◆ **EXERCISE PROMPT**
Take the lines from the one containing "At what coordinates" through the final line below and restate them exactly. Omit the pictures.

◆ **DATA EXTRACT**
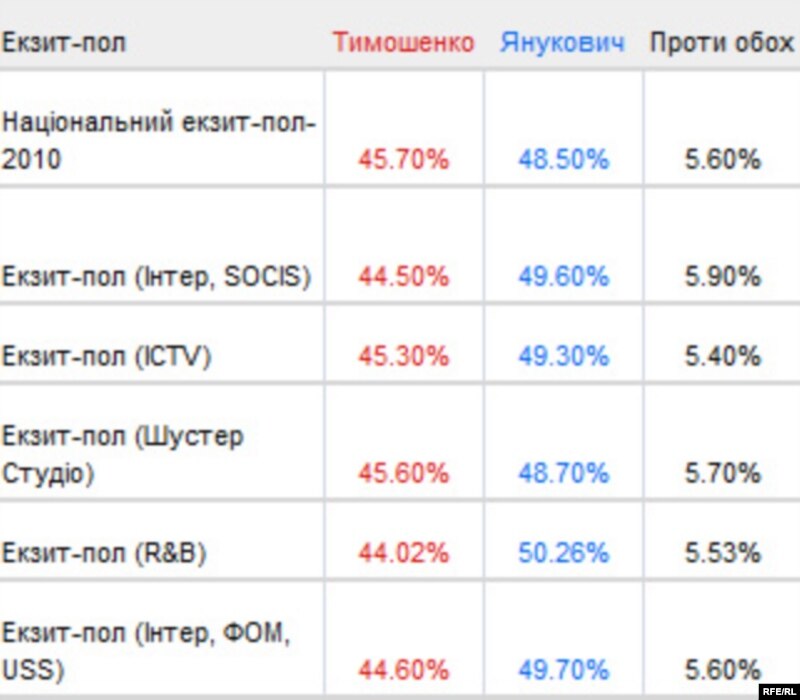This screenshot has width=800, height=700.
Task: Select the blue 48.50% value
Action: click(563, 159)
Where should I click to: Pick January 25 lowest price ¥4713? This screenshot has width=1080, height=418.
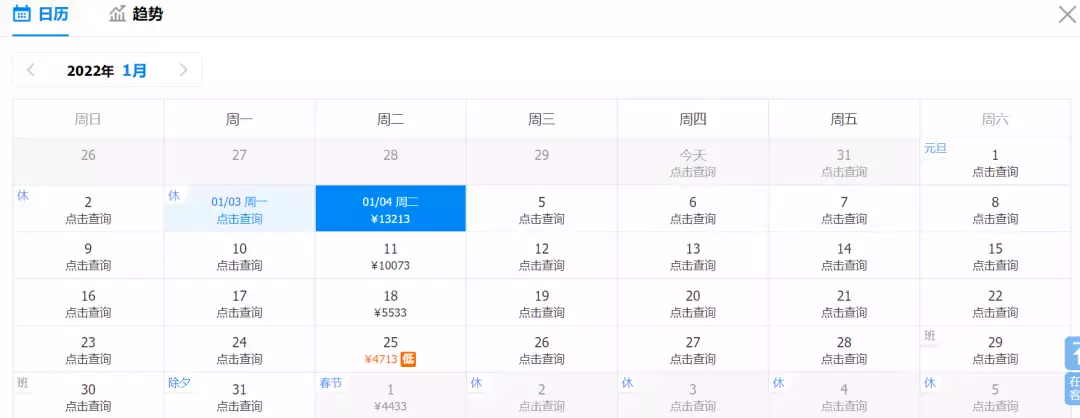tap(390, 350)
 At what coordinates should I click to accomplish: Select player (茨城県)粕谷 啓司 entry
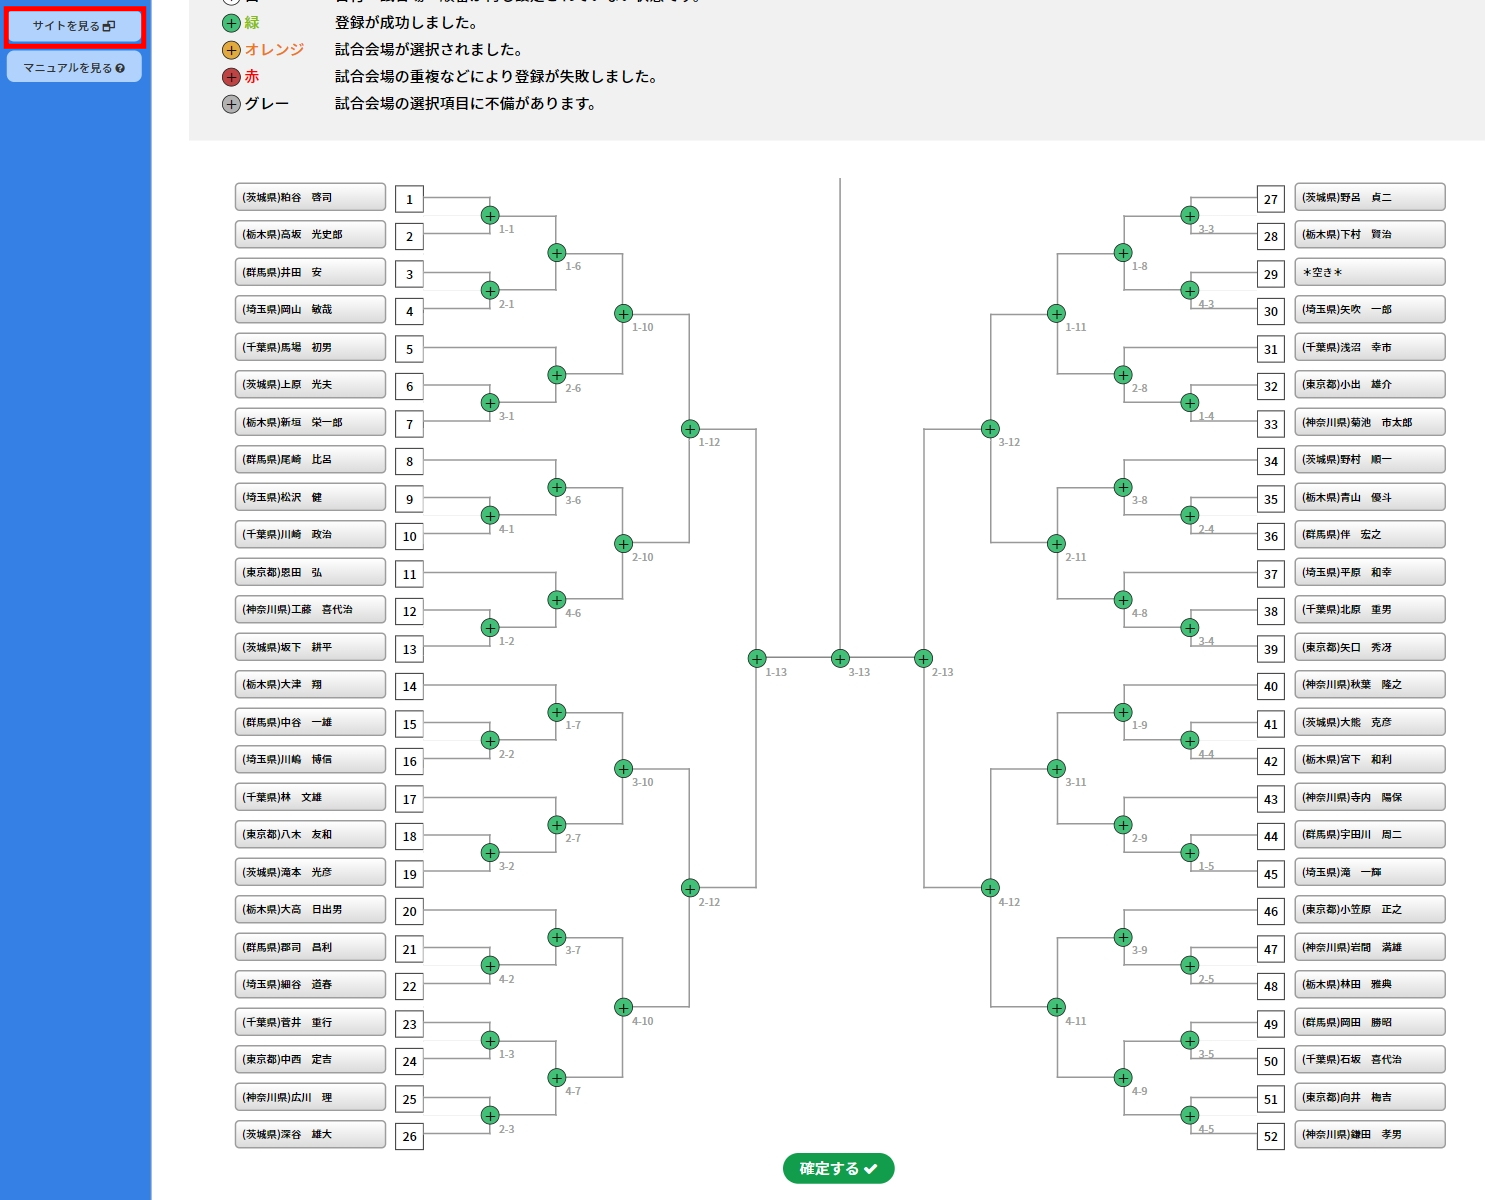point(310,198)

◆ **ANSWER SPACE**
 At what coordinates should I click to accomplish: Select player (茨城県)粕谷 啓司 entry
point(310,198)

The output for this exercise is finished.